• 所示文本:
----------

作为计算机AI识别图像进行诊断,对于切片图像的标准化要求较高,能够保证稳定的制片、成像标准的仪器是开发病理AI算法基础;其次病理诊断覆盖的疾病种类较多,尤其是癌症类型繁多,要实现病理AI对各个病种的精确诊断需要大量的病例数据支持,目前行业的主要切入口在于通过对常见病种普查的辅助诊断来降低病理医生的重复性工作,提升病理诊断效率,这一模式中的关键在于控制病理AI算法的假阴性率,防止出现由于算法的误判导致漏诊,保证病理AI能够在保证诊断有效的前提下提升病理诊断效率。
(1) 有效数据的积累是现阶段病理 AI 算法开发关键
目前产业仍处于发展初期,有效数据的积累是进入下一阶段的关键。国内大部分医疗数据存储于医院以及第三方检验机构,一方面,医院内部的临床数据中心建立尚不完善,医院内部数据互联互通程度和共享程度尚低,医疗数据涉及病人隐私,共享机制和规范缺乏;另一方面,第三方检验机构具有较好的数据资源积累,但不同检验机构由于相关设备、软件的差异,数据标准化程度各不相同,往往基于自身掌握的数据资源进行算法开发。
(2) AI 病理有望解决病理医生短缺问题
由于病理诊断目前主要是手工操作主导,病理医生数量短缺成为限制病理行业发展的重要因素,AI 病理技术的出现有望解决这个问题。
有深度学习支撑的人工智能能够以迅速、标准化的方式处理医学影像,分辨出单个小区域内被标注为“肿瘤”的像素,对可疑影像进行勾画、渲染,并给出辅助诊断建议。目前,病理 AI 的研究主要有三个部分,包括开发模型、建立关联性和预后预测,可以覆盖从基层医院到三甲医院的不同应用场景。
在传统病理读片情况下,病变所占面积常常小于 1%,病理医生需要将精力花在成百上千万像素点的阴性范围内。如果病理 AI 系统投入临床使用,在保证 100灵敏度的条件下, 能够减少病理医生 65%-75%的无谓读片工作,而临床医生只要将注意力集中在可疑位点即可。
病理 AI 现阶段主要功能在于排除阴性样本,提示阳性区域,辅助病理医生提升病理诊断效率或替代病理医生进行某些疾病的诊断;影像科应用包括 AI 辅助快速成像与影像诊断两个方面,一方面可以通过 AI 辅助成像可以有效缩短检查时间,减少对人体的辐射伤害, 另一方面通过机器学习训练算法可以实现计算机对疾病的影像诊断。应用举例:目前较为典型的应用就是 DNA 倍体检测(细胞病理)
人体正常细胞为 2 倍体,分裂过程中的细胞处于 2-4 倍体状态,而肿瘤细胞会出现显著异常的 DNA 含量,出现 4 倍体以上的异常 DNA 倍体细胞,通过对异常 DNA 倍体细胞的检测, 就可以知道样本是否存在突变的细胞,在肿瘤的早期诊断中有较好的应用,能够有效提升诊断效率,提供标准化、数量化的检验指标。引入 AI 辅助甚至替代人工进行一些常规的病理诊断及癌症筛查,能够有效弥补人工诊断效率低、病理医生不足、缺乏统一质控管理等问题。

----------

• 记录信息:

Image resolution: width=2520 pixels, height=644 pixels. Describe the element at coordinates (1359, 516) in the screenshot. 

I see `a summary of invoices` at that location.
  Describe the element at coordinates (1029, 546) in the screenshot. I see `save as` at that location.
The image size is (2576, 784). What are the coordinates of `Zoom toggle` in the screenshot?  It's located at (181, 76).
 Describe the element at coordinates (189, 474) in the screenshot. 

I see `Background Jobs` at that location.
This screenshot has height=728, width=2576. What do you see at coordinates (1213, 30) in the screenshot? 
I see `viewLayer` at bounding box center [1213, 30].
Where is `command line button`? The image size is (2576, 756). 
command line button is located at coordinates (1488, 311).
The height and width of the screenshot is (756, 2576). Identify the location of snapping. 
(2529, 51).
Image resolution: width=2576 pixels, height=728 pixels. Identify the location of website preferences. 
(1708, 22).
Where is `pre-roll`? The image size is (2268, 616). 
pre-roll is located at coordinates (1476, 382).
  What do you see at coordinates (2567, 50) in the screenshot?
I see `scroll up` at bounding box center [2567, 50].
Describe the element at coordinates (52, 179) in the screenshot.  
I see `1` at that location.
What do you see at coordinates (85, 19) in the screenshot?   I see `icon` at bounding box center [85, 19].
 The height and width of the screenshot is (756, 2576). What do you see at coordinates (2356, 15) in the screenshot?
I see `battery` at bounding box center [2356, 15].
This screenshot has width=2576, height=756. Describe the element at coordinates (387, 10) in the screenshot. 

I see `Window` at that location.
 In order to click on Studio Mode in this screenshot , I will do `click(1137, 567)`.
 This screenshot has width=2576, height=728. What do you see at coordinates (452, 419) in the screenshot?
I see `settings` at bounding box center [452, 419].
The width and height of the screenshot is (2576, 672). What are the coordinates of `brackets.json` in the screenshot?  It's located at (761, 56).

----------

• 练习要求:
a: 请判断下列陈述是否与病理AI短文相符，逐条回答“是”或“否”，并原样引用短文中起决定作用的文字。
(i) 传统病理读片中，病变所占面积常常小于1%。
(ii) 国内大部分医疗数据存储于患者个人手中。
(iii) 人体正常细胞为4倍体。
b: 请根据病理AI短文逐条回答下列问题。
(i) 病理AI的研究主要包括哪三个部分？
(ii) 病理AI系统投入临床使用后，能够减少病理医生多少比例的无谓读片工作？
(iii) 影像科应用包括哪两个方面？
c: 请从病理AI短文最后一句之后接着续写下一部分。
记录信息中的材料与病理AI短文彼此独立。

• 参考答案:
a:
(i) 是。“病变所占面积常常小于 1%”
(ii) 否。“国内大部分医疗数据存储于医院以及第三方检验机构”
(iii) 否。“人体正常细胞为 2 倍体”

b:
(i) 开发模型、建立关联性和预后预测。
(ii) 65%-75%。
(iii) AI辅助快速成像与影像诊断。

c:
宫颈癌筛查是当前病理AI中应用最广泛的检测场景。根据中国癌症中心统计数据,宫颈癌位居女性癌症发病率第二位。通过病理薄层细胞学检测或 HPV 检测可有效进行早诊早治。由于其可通过定期筛查预防、需求量大、病例数据积累较多等特点,成为病理 AI 率先布局领域,我们以宫颈癌为代表测算细胞病理筛查宫颈癌的市场空间:21–65 岁女性均需进行宫颈癌定期筛查,我国适龄女性人口在 4 亿人左右。
以每人年均 0.5 次宫颈癌液基薄层细胞学检查(TCT)检查计算,宫颈癌细胞病理筛查潜在市场规模约为 442 亿元,这为病理AI 进行宫颈癌筛查提供了广阔发展空间。
宫颈癌筛查市场规模预测表
数据来源:国家统计局、广州市公立医疗机构医疗服务项目和价格(2017)》
2. AI 病理新应用进展
2020 年 2 月,国际四大医学期刊之一的《柳叶刀》杂志刊登了挪威癌症遗传信息研究院(ICGI)的论文,该研究是病理史上 AI 首次实现基于全切片数字图像(WholeSlideImage, WSI)直接判读肿瘤患者生存风险。
该技术完全基于常规的 HE 染色切片,通过数字扫描仪获取全切片数字图像,无需复杂的样本处理和人工标注,全程无需病理医生介入,实现全自动判读,有很高的临床实用性。
同时该研究的切片制备和染色分别在挪威和英国数百个不同医院和实验室完成,调用了不同地区的 6 个前瞻性临床研究队列的样本,共 4515 名 II 期或III 期结直肠癌患者的 1200 万张 HE 染色图像,以检验应用的广泛和适应性。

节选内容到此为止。